Plaintiff filed suit against defendant for copyright and trademark infringement. Plaintiff hired a Trademarks Expert Witness to provide expert testimony. The motion was challenged by the defendant under Daubert. The court partially allowed the testimony to proceed.
Facts: This case (Design Ideas Ltd v. Meijer, Inc. et al – United States District Court – Central District of Illinois – July 23rd, 2018) involves a claim of copyright infringement, unfair competition, and violations of the Digital Millenium Copyright Act. There are also numerous state claims including unfair competition and breach of contract. To assist with their case, the plaintiff hired Trademarks Expert Witness B. Brett Heavner to provide a report and testimony. The defendant has filed a motion to exclude this expert witness from testifying.
Discussion: In his report, Heavner provides an overview of PTO trademark practices and procedures. In addition, Heavner provides an opinion on the meaning of the PTO examining officer’s action in relation to plaintiff’s registration application for the SPARROWCLIPS mark.

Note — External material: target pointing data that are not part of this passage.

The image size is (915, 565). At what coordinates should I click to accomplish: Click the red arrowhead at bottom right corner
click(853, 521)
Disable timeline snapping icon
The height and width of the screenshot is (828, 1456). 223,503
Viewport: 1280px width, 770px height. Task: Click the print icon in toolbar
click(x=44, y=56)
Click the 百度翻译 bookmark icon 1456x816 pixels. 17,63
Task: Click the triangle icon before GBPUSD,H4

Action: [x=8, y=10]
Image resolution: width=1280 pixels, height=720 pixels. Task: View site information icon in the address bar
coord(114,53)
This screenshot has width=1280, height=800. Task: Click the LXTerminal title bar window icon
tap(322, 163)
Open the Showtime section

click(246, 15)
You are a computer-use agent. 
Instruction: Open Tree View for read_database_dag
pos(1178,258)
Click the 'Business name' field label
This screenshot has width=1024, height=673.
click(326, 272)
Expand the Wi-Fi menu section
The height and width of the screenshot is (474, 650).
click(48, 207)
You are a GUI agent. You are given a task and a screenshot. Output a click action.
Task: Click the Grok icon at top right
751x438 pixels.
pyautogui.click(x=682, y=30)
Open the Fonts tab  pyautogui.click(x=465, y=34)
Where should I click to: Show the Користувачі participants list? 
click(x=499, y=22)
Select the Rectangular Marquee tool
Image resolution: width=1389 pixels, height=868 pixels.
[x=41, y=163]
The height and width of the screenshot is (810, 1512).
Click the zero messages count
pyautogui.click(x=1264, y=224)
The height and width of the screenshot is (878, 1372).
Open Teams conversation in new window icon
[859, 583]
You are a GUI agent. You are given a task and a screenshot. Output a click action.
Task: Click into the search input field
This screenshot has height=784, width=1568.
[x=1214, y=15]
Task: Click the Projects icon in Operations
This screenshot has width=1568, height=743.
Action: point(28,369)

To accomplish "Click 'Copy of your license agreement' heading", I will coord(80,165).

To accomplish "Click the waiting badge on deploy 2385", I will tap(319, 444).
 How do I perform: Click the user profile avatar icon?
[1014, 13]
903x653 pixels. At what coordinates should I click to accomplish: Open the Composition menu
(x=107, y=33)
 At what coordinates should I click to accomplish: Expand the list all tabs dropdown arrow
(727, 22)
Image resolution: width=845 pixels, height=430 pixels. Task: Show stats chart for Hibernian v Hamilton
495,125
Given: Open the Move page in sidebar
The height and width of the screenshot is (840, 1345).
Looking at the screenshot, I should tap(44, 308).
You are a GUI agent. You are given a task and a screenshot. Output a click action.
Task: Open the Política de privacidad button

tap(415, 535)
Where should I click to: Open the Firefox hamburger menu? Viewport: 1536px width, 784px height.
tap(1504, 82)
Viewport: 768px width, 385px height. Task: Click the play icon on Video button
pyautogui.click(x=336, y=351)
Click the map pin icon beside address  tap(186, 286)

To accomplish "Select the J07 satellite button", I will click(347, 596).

The defendants do not challenge the methodology used by Heavner, nor do they argue that he is not qualified to offer his expert opinion in this case. They allege that his testimony contains inadmissible legal conclusions and will not be helpful to the jury in deciding any facts at issue in this case. The plaintiff’s retort by stating that Heavner does not offer his opinion about the distinctiveness of the SPARROWCLIPS mark but only the conclusions of the PTO examining attorney. In addition, they contend that Heavner’s testimony does not consist of legal conclusions that would be inadmissible under Daubert, but relates to statements gotten from the PTO’s trademark application process and the PTO’s exmination of the mark.
The court opines that Heavner’s testimony regarding trademark practices and procedures of the PTO would be helpful to the trier of fact in this case, who is likely to be uninformed on the subject of trademark applications. In addition, the court rules that it will allow Heavner to testify on other marks that have been registered.
To be sure, the court opines that Heavner’s conclusion about the examining attorney will not be helpful to the trier of fact because the court has already found, on summary judgment, that the PTO found that the mark required distinctiveness. Therefore, the court concluded, Heavner will be allowed to testify regarding PTO trademark practice and procedure, but not the other parts of his report.
Conclusion: The motion to exclude the expert witness testimony of B. Brett Heavner is granted in part and denied in part.